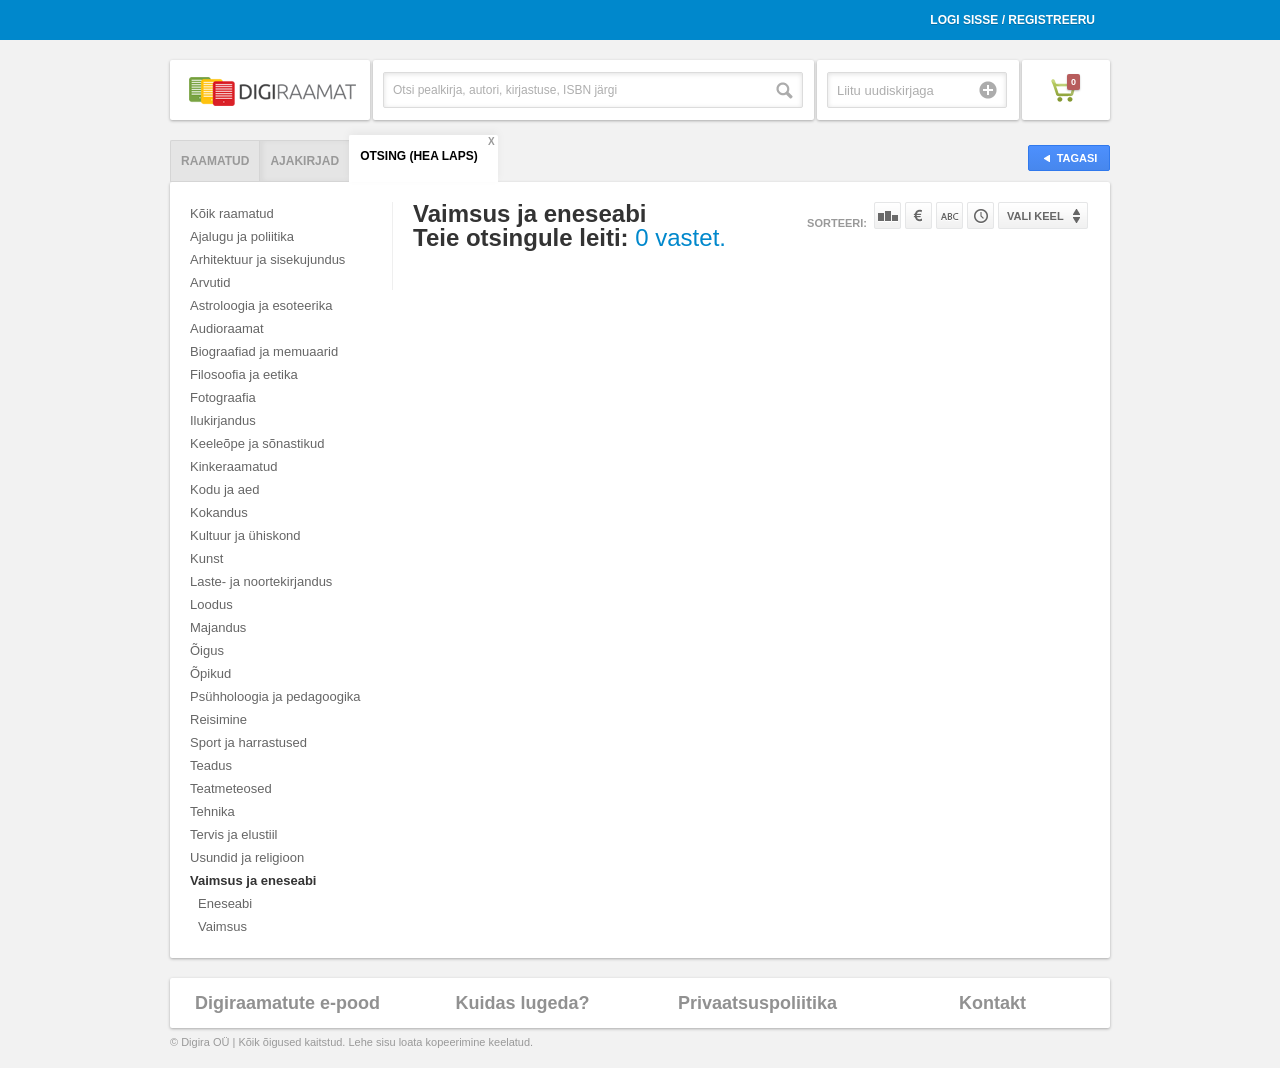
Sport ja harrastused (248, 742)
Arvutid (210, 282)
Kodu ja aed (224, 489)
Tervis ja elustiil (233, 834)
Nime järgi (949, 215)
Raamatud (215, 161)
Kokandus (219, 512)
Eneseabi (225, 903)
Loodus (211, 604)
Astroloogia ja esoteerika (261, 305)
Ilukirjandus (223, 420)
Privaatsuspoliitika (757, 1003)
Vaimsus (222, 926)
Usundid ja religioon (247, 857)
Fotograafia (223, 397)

################

* Aim
Please recast the material above as a numbered list with one line per entry, skipping any blank lines. Leave the picture out of your answer.

* Task answer
1. Sport ja harrastused (248, 742)
2. Arvutid (210, 282)
3. Kodu ja aed (224, 489)
4. Tervis ja elustiil (233, 834)
5. Nime järgi (949, 215)
6. Raamatud (215, 161)
7. Kokandus (219, 512)
8. Eneseabi (225, 903)
9. Loodus (211, 604)
10. Astroloogia ja esoteerika (261, 305)
11. Ilukirjandus (223, 420)
12. Privaatsuspoliitika (757, 1003)
13. Vaimsus (222, 926)
14. Usundid ja religioon (247, 857)
15. Fotograafia (223, 397)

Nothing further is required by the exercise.